Or carrot. After 69 roast dinners reviews I thought I had seen it all when it came to carrots but this was served simply as one long delicate yet delicious stick of orange. Easy to cut into chunks, moist and succulent.

For my personal tastes the mange tout were too crisp and squeaky but others prefer them this way – horses for courses. I do love a mange tout or two and it was exactly what I was going to do do do, come on let’s do the conga.

Yeah maybe not.

Then there was a fine selection of tenderstem broccoli (thank you again spellchecker) – not just average broccoli. Marginally on the tough side of average but very well-appreciated as a healthy higher class vegetable.

There was some blanched-looking dark green stuff which was possibly cabbage – it tasted good but some of the core was just a little too tough to munch.

We had a little pot of cauliflower cheese too. Nicely crisp on top with the taste of cheese evident too. The cream was thick enough not to infect the gravy. Very good.
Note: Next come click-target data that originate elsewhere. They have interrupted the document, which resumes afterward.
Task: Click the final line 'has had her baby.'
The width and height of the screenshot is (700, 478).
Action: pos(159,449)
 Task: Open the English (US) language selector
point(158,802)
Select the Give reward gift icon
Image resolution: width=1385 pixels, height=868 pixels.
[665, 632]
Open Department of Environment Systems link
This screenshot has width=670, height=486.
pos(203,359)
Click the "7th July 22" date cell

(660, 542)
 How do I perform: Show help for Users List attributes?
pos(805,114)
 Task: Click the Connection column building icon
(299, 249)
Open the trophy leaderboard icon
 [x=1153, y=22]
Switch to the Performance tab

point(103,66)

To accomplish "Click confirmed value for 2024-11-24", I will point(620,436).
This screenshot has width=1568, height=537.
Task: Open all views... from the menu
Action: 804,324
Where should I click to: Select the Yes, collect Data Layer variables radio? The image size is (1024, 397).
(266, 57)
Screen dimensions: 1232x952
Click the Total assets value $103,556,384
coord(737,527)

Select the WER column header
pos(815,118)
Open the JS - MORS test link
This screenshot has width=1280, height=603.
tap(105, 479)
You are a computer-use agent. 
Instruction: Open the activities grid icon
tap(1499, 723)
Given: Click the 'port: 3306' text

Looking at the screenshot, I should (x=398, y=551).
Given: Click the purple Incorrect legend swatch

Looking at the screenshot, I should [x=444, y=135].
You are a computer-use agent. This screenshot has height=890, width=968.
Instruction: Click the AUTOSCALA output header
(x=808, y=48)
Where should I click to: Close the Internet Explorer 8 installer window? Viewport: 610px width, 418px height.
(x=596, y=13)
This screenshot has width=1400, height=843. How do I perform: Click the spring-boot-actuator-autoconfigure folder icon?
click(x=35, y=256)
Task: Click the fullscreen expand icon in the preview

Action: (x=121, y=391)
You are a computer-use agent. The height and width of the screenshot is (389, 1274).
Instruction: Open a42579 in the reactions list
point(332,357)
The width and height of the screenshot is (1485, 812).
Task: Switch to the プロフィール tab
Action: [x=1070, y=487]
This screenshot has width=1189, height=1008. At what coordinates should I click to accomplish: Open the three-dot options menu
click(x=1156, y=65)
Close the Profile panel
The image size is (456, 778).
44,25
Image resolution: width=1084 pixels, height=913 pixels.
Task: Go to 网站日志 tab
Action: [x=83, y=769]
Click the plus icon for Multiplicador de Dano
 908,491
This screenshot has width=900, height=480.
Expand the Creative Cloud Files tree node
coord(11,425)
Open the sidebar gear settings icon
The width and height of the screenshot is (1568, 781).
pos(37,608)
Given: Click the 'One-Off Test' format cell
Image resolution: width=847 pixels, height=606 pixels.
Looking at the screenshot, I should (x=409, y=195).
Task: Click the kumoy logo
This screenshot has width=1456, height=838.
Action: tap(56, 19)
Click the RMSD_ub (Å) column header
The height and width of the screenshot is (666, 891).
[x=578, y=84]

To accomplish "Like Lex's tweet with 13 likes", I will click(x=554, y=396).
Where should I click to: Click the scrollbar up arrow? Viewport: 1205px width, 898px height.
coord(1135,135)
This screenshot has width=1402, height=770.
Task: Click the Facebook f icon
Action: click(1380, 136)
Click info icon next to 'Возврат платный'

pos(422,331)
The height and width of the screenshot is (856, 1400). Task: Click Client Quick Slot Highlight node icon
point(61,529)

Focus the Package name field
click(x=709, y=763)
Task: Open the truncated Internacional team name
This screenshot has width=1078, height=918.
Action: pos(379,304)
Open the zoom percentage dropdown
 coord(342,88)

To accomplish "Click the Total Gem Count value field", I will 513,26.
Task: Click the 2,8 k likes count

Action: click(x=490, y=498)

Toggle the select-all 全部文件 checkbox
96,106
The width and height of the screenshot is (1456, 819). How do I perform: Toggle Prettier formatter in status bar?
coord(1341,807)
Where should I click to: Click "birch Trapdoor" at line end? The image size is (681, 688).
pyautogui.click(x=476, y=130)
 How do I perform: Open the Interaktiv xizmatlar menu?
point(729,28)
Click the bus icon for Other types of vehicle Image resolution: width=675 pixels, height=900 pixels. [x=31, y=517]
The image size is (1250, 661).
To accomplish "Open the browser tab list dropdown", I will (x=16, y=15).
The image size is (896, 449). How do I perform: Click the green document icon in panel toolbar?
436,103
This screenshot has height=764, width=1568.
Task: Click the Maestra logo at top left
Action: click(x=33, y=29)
Before we go on and you might want to skip this paragraph – don’t say that you were not warned. I know that I normally have a fair linguistic talent however I’m struggling to work out how to insert this naturally (worryingly apt language for what I am going to say) but my crazy friends’ crazy friend would like me to insert a sentence explaining that he believes that the only use for celery is to try to insert it in bodily areas that you would not normally associate with the insertion of celery. Ideally before or during sexual intercourse.

This was pretty much the deal to ensure that he kept his hands off my privates during dinner so I hope that you understand this situation. Sadly I did end up seeing his nob – thankfully not in the restaurant.

Erm…moving on. You are going to miss me, aren’t you?

Three fairly small roast potatoes were included. They were actually properly roasted but sadly they had lost their crispy edges. However what they lost in crispiness they more than made up with the exquisite taste of the goose-fat that they had been roasted in. Even if you had never had roast potatoes cooked in goose fat – you’d know these were. Superb stuff.

The Yorkshire pudding was a decent homemade effort – it hadn’t risen incredibly and was quite medium sized but it was good.

Then comes the meat. Where to start?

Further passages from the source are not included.